[Задание 1] Переведите на английский предложение из текста о критике переводов: «Рядовой читатель не имеет ни времени, ни возможности сопоставлять переводной текст с текстом оригинала».
[Задание 2] Измените отрывок текста о критике переводов, заменив «филиппик» на «речей». Отрывок начинается со слов «Повторяю: все это» и заканчивается словами «его же выражение.».
[Задание 3] Продолжите текст о критике переводов, начав сразу после его последнего предложения.

Его можно сформулировать так: имеет ли моральное право критик осуждать или даже только анализировать переводное произведение, умалчивая о том, что существует оригинал и цитируемое является переводом? Этот вопрос мне представляется особо важным потому, что с подобным умалчиванием я уже встречался не раз и во многих случаях автор оказывался обвиненным в том, что фактически являлось результатом или переводческого неумения, или, наоборот, слишком яркой художественной индивидуальности переводчика и своеобразия его трактовки мысли и образов автора.
Это, конечно, чаще всего касается стихов, что, в частности, можно ярко иллюстрировать и вышеприведенным отрывком из оды Горация в таких непохожих переводах Пушкина, Фета и Пастернака.
И сам собой напрашивается вопрос: имели бы мы точное представление о саморазоблачительных строках Горация, если бы судили о них лишь по переводу последнего? Конечно, нет. Но мог ли такой яркий и своеобразный поэт перевести стихи другого поэта, не оставив на них следа яркости собственного своеобразия? Конечно, тоже нет.
Рядовой читатель не имеет ни времени, ни возможности сопоставлять переводной текст с текстом оригинала. Но критик это обязан делать — ну хотя бы для того, чтобы не попасть впросак, обвиняя автора в том, в чем тот не повинен.
Повторяю: все это я говорю не для самооправдания. Скажу даже больше: в моем стихотворении о поведении Горация сказано куда резче, чем в переводе, и если бы Я. Гордин заглянул в оригинал, у него было бы больше материала для обвинительных филиппик — употребляю его же выражение.
Имел ли я право истолковывать признания Горация так, как я их истолковал? Думаю, имел. Ну, скажем, потому, что, хотя представление о воинском долге получил в иную эпоху и на иной войне, я не виновен в том, что оно стало частью моего сознания именно таким, каким оно стало. Да и можно ли здесь вообще говорить о вине — ведь даже две тысячи лет тому назад, став вельможей и отказавшись от своих убеждений, недавний беглец Гораций не скрыл от людей болезненных мук своей совести.
Но не в том ли и величие Горация, что, как у всякого истинного художника, правда не могла не всплыть, даже если он стыдился ее, ибо таков настоящий художник и такова жизненная правда.

[Исходные материалы]
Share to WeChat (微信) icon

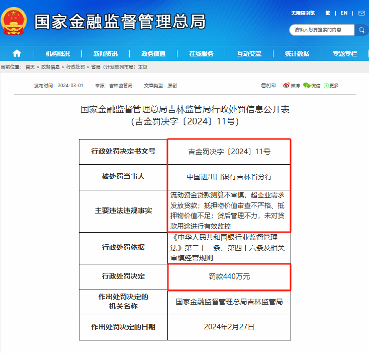click(x=312, y=86)
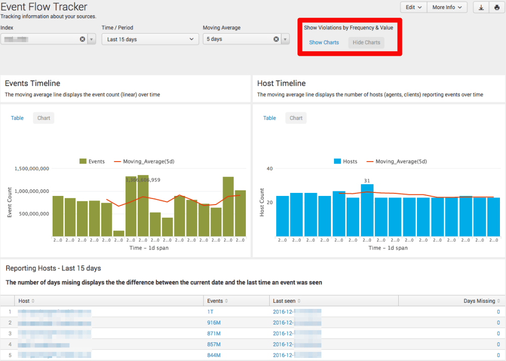Expand the Index dropdown arrow
This screenshot has height=361, width=506.
[92, 39]
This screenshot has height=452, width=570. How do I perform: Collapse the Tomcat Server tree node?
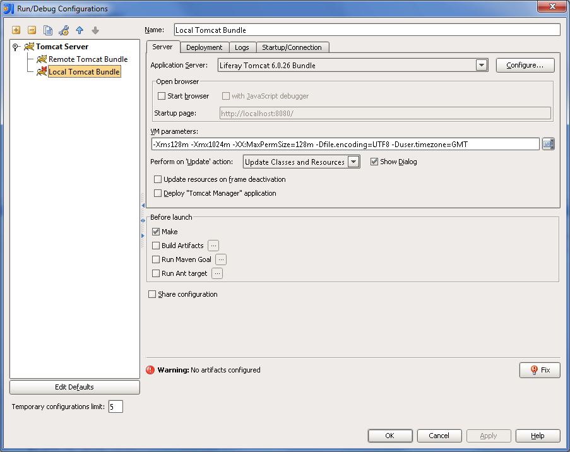[16, 47]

[Ответ 1] The ordinary reader has neither the time nor the opportunity to compare a translated text with the text of the original.

[Ответ 2]
Повторяю: все это я говорю не для самооправдания. Скажу даже больше: в моем стихотворении о поведении Горация сказано куда резче, чем в переводе, и если бы Я. Гордин заглянул в оригинал, у него было бы больше материала для обвинительных речей — употребляю его же выражение.

[Ответ 3]
Конечно, «взаимоотношения писателя и исторического лица не есть личное дело писателя». Но это справедливо, как мне кажется, лишь для случаев, когда сам писатель не есть «лицо», то есть не является самостоятельно мыслящей личностью. Ну а если это Фейхтвангер или Томас Манн, не говоря уж о Пушкине? Фейхтвангер, например, написал свою известную трагедию «Джулия Фарнезе», в которой что ни персонаж, то историческое лицо, а между тем весь сюжет, а значит, и каждый поступок вымышлены. И сделал он это, как мне кажется, с сугубо «личной» целью — разрешить волновавшую его в годы молодости «модную» тогда проблему соотношения искусства и действительности. С точки зрения историка такое своеволие художника похоже на произвол и является смертным грехом, но, по мнению писателя, вымышляющего факты, но остающегося верным социально-исторической атмосфере, которую он использует для решения современных задач, такое обращение с историей совершенно правомерно. Что же, с ним нельзя не согласиться. Произведение на историческую тему вообще-то имеет смысл лишь тогда, когда оно служит решению актуальных задач — иначе оно явится лишь более или менее живописной иллюстрацией к историческому эпизоду, который будет и доходчивее, и достовернее, если историк его опишет своим языком. Доказательством являются многочисленные романы и самого Фейхтвангера, и Томаса Манна, которые весь мир признал антифашистскими, хотя в основе их лежал исторический материал.
Так стоит ли теоретически определять «границу авторского своеволия» и пугать «степенью ответственности писателя перед историческим героем и читателем», если кроме истории существует еще и современность, которой он, главным образом, и призван служить?